[Task goal] Reproduce the lines of the records starting at the line containing "The height and width of the screenshot is (242, 319)." and ending at the end of the records, substituting "opacity" for "blend mode" and leaving everything else unchanged. Omit the pictures from your answer.

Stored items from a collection
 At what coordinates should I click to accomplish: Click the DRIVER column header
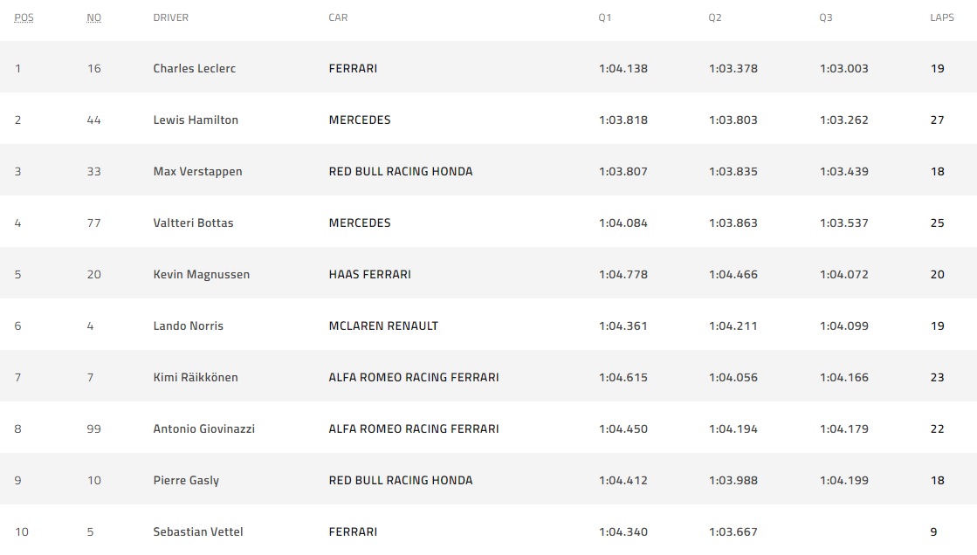point(170,17)
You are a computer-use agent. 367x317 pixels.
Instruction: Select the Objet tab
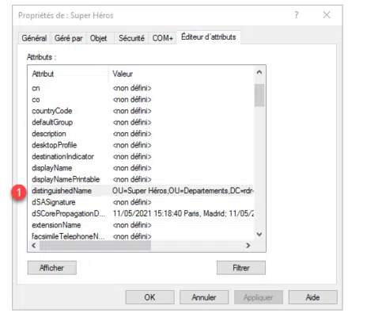pyautogui.click(x=99, y=38)
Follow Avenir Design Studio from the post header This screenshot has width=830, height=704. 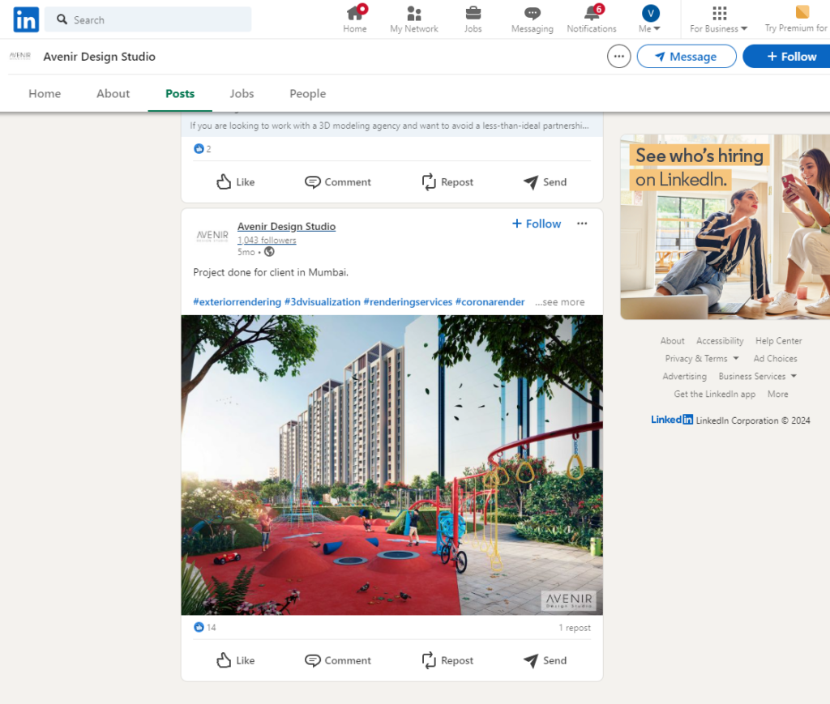[x=537, y=224]
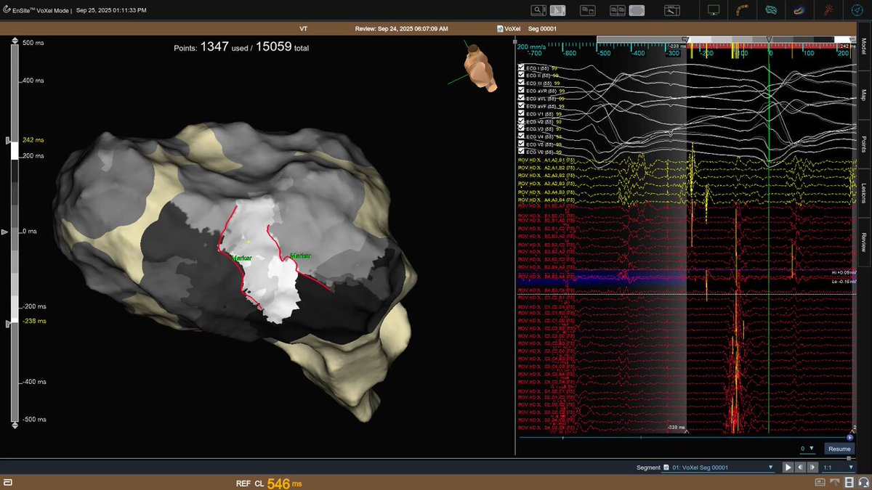Click the magnifier search view icon
The height and width of the screenshot is (490, 872).
pyautogui.click(x=538, y=10)
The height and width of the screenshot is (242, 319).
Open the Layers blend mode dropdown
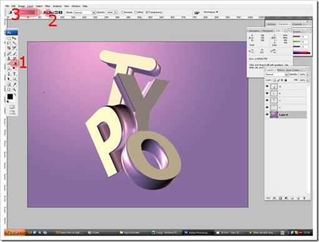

[Solution]
The height and width of the screenshot is (242, 319).
Open the Layers opacity dropdown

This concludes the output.